REQUIRED WORK: Restate the full listing precisely as written.

RECORD SET:
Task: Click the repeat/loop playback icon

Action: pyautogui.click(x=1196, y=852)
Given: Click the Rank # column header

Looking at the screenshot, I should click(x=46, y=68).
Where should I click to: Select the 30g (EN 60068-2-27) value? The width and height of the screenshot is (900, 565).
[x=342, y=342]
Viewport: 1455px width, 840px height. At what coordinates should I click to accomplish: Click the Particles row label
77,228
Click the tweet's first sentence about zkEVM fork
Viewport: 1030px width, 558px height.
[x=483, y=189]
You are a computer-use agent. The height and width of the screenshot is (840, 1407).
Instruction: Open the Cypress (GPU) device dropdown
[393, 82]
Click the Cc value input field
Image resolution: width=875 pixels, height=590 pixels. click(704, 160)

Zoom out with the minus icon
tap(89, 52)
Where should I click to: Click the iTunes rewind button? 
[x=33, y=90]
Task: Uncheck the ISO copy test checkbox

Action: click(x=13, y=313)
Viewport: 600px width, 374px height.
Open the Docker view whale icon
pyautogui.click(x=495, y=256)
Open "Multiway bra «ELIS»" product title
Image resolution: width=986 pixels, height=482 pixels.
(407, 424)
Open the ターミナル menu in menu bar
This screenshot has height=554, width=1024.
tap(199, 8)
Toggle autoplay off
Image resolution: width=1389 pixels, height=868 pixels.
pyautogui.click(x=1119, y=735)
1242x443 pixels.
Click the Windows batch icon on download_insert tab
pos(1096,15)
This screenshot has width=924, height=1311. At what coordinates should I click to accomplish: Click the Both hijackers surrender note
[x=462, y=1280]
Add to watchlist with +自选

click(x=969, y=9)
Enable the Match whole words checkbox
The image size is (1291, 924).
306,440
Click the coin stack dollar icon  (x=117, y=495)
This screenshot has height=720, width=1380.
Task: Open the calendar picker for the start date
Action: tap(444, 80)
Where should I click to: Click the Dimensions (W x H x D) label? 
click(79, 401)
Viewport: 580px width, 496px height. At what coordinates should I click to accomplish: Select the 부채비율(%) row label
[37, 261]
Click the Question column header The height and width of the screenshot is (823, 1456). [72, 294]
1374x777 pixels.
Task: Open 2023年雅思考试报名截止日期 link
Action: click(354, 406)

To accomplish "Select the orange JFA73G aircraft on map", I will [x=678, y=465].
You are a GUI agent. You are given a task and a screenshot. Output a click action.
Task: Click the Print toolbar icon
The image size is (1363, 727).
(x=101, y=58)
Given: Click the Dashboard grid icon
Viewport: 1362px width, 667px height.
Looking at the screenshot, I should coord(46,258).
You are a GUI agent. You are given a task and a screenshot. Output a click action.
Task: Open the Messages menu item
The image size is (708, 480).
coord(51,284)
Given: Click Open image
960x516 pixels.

SOLUTION TO THIS EXERCISE:
Task: Click the repeat/loop playback icon

Action: pyautogui.click(x=1196, y=852)
Given: Click the Rank # column header

Looking at the screenshot, I should click(x=46, y=68).
Where should I click to: Select the 30g (EN 60068-2-27) value? The width and height of the screenshot is (900, 565).
[x=342, y=342]
Viewport: 1455px width, 840px height. At what coordinates should I click to accomplish: Click the Particles row label
77,228
Click the tweet's first sentence about zkEVM fork
Viewport: 1030px width, 558px height.
[x=483, y=189]
You are a computer-use agent. The height and width of the screenshot is (840, 1407).
Instruction: Open the Cypress (GPU) device dropdown
[393, 82]
Click the Cc value input field
Image resolution: width=875 pixels, height=590 pixels. click(704, 160)

Zoom out with the minus icon
tap(89, 52)
Where should I click to: Click the iTunes rewind button? 
[x=33, y=90]
Task: Uncheck the ISO copy test checkbox

Action: click(x=13, y=313)
Viewport: 600px width, 374px height.
Open the Docker view whale icon
pyautogui.click(x=495, y=256)
Open "Multiway bra «ELIS»" product title
Image resolution: width=986 pixels, height=482 pixels.
(407, 424)
Open the ターミナル menu in menu bar
This screenshot has height=554, width=1024.
tap(199, 8)
Toggle autoplay off
Image resolution: width=1389 pixels, height=868 pixels.
pyautogui.click(x=1119, y=735)
1242x443 pixels.
Click the Windows batch icon on download_insert tab
pos(1096,15)
This screenshot has width=924, height=1311. At what coordinates should I click to accomplish: Click the Both hijackers surrender note
[x=462, y=1280]
Add to watchlist with +自选

click(x=969, y=9)
Enable the Match whole words checkbox
The image size is (1291, 924).
306,440
Click the coin stack dollar icon  (x=117, y=495)
This screenshot has height=720, width=1380.
Task: Open the calendar picker for the start date
Action: tap(444, 80)
Where should I click to: Click the Dimensions (W x H x D) label? 
click(79, 401)
Viewport: 580px width, 496px height. At what coordinates should I click to accomplish: Select the 부채비율(%) row label
[37, 261]
Click the Question column header The height and width of the screenshot is (823, 1456). [72, 294]
1374x777 pixels.
Task: Open 2023年雅思考试报名截止日期 link
Action: click(354, 406)

To accomplish "Select the orange JFA73G aircraft on map", I will [x=678, y=465].
You are a GUI agent. You are given a task and a screenshot. Output a click action.
Task: Click the Print toolbar icon
The image size is (1363, 727).
(x=101, y=58)
Given: Click the Dashboard grid icon
Viewport: 1362px width, 667px height.
Looking at the screenshot, I should coord(46,258).
You are a GUI agent. You are given a task and a screenshot. Output a click action.
Task: Open the Messages menu item
The image size is (708, 480).
coord(51,284)
Given: Click Open image
960x516 pixels.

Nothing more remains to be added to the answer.